[Feature] Add scheduler for alpha/beta parameters of PrioritizedSampler #2452

LTluttmann · 2024-09-24T20:30:44Z

Description

Add scheduler for alpha/beta parameters of PrioritizedSampler.

Motivation and Context

Following the suggestions made by @vmoens in issue #1575, this PR adds different Scheduler classes through which the user can adjust the alpha and beta parameters of the PrioritizedSampler during training when using the PrioritizedReplayBuffer. This is explicitly suggested in the paper "Schaul, T.; Quan, J.; Antonoglou, I.; and Silver, D. 2015. Prioritized experience replay".

The main reason to use separate scheduler classes for the annealing instead of a simple linear annealing (as also suggested by @vmoens in issue #1575) is the greater flexibility for the users. This way, the annealing can take place for example after taking a sample from the replay buffer or after a full training epoch (depending on where the user places the scheduler.step() command). Also, through the LinearScheduler, StepScheduler and LambdaScheduler different annealing schemes can be used (or new ones can be easily created).

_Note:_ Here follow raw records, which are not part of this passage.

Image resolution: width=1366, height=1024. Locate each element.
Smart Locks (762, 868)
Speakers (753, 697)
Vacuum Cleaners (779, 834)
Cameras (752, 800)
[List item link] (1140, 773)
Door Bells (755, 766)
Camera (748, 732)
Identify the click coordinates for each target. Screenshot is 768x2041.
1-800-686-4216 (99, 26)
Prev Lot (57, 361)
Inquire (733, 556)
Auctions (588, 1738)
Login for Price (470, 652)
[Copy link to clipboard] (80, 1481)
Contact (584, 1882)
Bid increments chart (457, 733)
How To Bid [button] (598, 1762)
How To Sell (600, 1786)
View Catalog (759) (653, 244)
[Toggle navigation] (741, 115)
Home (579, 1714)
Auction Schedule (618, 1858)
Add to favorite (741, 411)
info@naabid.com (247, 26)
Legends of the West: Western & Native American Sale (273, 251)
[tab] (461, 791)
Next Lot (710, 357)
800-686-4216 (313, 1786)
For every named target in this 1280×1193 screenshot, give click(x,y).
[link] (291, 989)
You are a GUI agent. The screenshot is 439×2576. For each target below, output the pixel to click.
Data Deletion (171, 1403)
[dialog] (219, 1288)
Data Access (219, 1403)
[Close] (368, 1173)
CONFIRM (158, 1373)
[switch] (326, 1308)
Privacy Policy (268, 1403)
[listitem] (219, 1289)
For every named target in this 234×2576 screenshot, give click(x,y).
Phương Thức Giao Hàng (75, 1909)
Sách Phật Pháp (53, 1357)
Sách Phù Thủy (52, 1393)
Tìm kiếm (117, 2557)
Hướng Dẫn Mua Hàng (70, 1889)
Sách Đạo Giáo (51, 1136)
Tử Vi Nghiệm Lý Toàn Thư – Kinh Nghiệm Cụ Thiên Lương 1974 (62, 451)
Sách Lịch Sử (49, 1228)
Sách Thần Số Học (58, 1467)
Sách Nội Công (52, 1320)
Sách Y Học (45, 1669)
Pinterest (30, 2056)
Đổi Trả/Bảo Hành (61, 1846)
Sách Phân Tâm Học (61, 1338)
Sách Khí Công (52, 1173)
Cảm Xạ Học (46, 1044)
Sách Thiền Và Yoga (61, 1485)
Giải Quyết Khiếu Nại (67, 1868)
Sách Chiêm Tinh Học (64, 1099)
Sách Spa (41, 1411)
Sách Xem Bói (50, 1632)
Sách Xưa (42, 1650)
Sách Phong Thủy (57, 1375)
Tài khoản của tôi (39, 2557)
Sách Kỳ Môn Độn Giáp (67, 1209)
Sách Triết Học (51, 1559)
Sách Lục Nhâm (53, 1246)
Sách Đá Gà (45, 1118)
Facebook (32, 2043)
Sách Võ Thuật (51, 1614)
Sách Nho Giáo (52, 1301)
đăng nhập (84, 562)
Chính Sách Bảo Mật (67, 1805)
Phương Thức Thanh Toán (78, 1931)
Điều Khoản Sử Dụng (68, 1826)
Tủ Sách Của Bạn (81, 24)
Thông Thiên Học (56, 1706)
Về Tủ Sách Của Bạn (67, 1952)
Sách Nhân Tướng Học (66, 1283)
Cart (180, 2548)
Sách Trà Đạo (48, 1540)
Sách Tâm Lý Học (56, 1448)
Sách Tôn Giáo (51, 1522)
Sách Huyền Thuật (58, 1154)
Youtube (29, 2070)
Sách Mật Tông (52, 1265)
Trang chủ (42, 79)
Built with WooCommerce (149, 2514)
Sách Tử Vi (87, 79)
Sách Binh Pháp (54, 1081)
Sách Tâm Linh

I have raised an issue to propose this change (required for new features and bug fixes)

Types of changes

What types of changes does your code introduce? Remove all that do not apply:

Bug fix (non-breaking change which fixes an issue)
New feature (non-breaking change which adds core functionality)
Breaking change (fix or feature that would cause existing functionality to change)
Documentation (update in the documentation)
Example (update in the folder of examples)

Checklist

Go over all the following points, and put an x in all the boxes that apply.
If you are unsure about any of these, don't hesitate to ask. We are here to help!

I have read the CONTRIBUTION guide (required)
My change requires a change to the documentation.
I have updated the tests accordingly (required for a bug fix or a new feature).
I have updated the documentation accordingly.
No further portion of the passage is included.